Using DuckDB to seamlessly query a large parquet file over HTTP

Posted: 2024-05-05

A neat property of the parquet file format is that it’s designed with block I/O in mind, so that when you are interested in only parts of the contents of a file, it’s possible to some extent to only read that data. Many tools are aware of this property, and DuckDB is one of them. Depending on which circles you run in, a lesser known aspect of HTTP is range requests, where you specify which bytes in a file to be retrieved. It’s possible to combine this trio of properties to read remote parquet files directly in DuckDB.

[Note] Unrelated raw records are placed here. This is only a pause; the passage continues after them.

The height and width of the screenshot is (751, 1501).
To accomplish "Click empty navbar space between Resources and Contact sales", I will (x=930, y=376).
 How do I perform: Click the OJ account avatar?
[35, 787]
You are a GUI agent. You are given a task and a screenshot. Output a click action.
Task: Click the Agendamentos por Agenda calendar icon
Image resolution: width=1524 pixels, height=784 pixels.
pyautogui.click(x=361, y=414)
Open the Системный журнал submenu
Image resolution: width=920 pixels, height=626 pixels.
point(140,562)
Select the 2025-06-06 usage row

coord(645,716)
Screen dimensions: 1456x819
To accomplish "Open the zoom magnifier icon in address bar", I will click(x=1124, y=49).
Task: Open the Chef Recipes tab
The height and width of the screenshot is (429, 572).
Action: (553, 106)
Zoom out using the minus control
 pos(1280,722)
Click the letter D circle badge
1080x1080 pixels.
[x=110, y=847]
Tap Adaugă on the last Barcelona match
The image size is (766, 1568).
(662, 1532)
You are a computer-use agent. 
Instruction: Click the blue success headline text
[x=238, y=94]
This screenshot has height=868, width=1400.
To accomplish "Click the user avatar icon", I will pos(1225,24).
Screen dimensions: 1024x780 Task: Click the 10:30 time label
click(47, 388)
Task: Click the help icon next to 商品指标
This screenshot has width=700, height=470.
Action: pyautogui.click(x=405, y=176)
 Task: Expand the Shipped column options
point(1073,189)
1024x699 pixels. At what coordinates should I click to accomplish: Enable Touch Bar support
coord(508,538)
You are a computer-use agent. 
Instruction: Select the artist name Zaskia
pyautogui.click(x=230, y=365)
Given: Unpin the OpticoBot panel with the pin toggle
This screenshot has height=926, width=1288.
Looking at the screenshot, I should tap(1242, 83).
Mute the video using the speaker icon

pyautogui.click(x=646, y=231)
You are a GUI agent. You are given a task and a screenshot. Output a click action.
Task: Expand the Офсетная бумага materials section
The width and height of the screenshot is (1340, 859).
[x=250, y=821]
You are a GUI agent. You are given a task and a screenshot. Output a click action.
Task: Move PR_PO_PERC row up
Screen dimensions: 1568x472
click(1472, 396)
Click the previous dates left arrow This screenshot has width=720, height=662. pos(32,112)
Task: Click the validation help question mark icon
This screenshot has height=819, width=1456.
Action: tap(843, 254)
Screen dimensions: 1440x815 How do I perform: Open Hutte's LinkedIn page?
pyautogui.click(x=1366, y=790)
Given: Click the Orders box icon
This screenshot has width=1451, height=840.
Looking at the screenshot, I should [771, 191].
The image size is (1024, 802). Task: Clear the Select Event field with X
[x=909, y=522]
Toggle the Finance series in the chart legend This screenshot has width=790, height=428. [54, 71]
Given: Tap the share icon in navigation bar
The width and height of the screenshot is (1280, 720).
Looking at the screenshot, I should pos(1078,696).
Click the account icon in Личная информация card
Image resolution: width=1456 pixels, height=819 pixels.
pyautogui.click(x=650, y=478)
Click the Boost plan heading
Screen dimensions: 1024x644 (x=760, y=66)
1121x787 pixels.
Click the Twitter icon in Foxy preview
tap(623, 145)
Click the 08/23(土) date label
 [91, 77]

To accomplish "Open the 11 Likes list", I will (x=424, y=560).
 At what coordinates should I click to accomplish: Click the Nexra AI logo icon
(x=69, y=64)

I’ve had these facts things in the back of my head for a while, but saw the opportunity to put them in to practice recently when extending the admin GUI for marginalia search to add the option to inspect remote crawl data.

Normally I’d ssh into the server and use DuckDB to interrogate the relevant parquet files, but this is a bit unwieldy. At the same time I wasn’t particularly keen on building an internal API for pushing the crawl data to the admin GUI. That sort of plumbing is just annoying to maintain and makes the system push back against future change efforts, it’s bad enough the data needs modelling to be presented in the GUI itself.

There was already an HTTP endpoint for moving files between services, and amending it to understand range requests turned out to be very quick.

A longer outline of what the range header does is available on MDN, but in brief, an HTTP server can announce support for range requests by sending the response header ‘Accept-Ranges: bytes’. When this is seen by the client, it may send a request header ‘Range: bytes=nn-mm’, and then the server should respond a HTTP 206 and only send those octets. Only major caveat in implementing this is that the range is inclusive.

With that in place, it’s possible to query the URL in DuckDB as though it was a database table:

select count(*) from 'http://remote-server/foo'

You can do this with other formats than parquet, but in many of those cases it will need to download the entire file in order to perform the query.

In practice, DuckDB seems to probe the endpoint with a HEAD first, presumably to sniff out the Accept-Ranges header, and then it proceed with a series of range requests to fetch the data itself.

DuckDB integrates very easily into many programming languages. In Java you can use JDBC to query it like any SQL data source, python has a very good integration as well.

While I wouldn’t recommend using this method to build anything user-facing, it’s definitely a bit slow where doing larger queries on parquet files in the 100MB+ range may take a few hundred milliseconds, it does a remarkable job for this particular task.

Part of why I wanted to share this is that it’s pretty rare that technologies click together this effortlessly. DuckDB in general keeps surprising me with these unobtrusive low friction integrations.

It’s in stark contrast to the other ways of reading parquet files in Java, which typically requires you to pull in half the Hadoop ecosystem before the code will even compile.

Someone built a very limited compatibility layer called ‘parquet-floor’ that cuts most of the Hadoop ties, and but it’s very limited. I’ve been slowly extending it with new capabilities, but it’s still a very high friction environment.

The most reliable way I know of making ChatGPT look incompetent is to ask it how to read a parquet file in Java without Hadoop. This is arguably mostly a reflection on the quality of information available regarding this task.

This isn’t to fling crap on the Hadoop people, whom absolutely nobody has put in charge of maintaining universal parquet support for Java, even though theirs seems to have become the de facto default implementation somehow.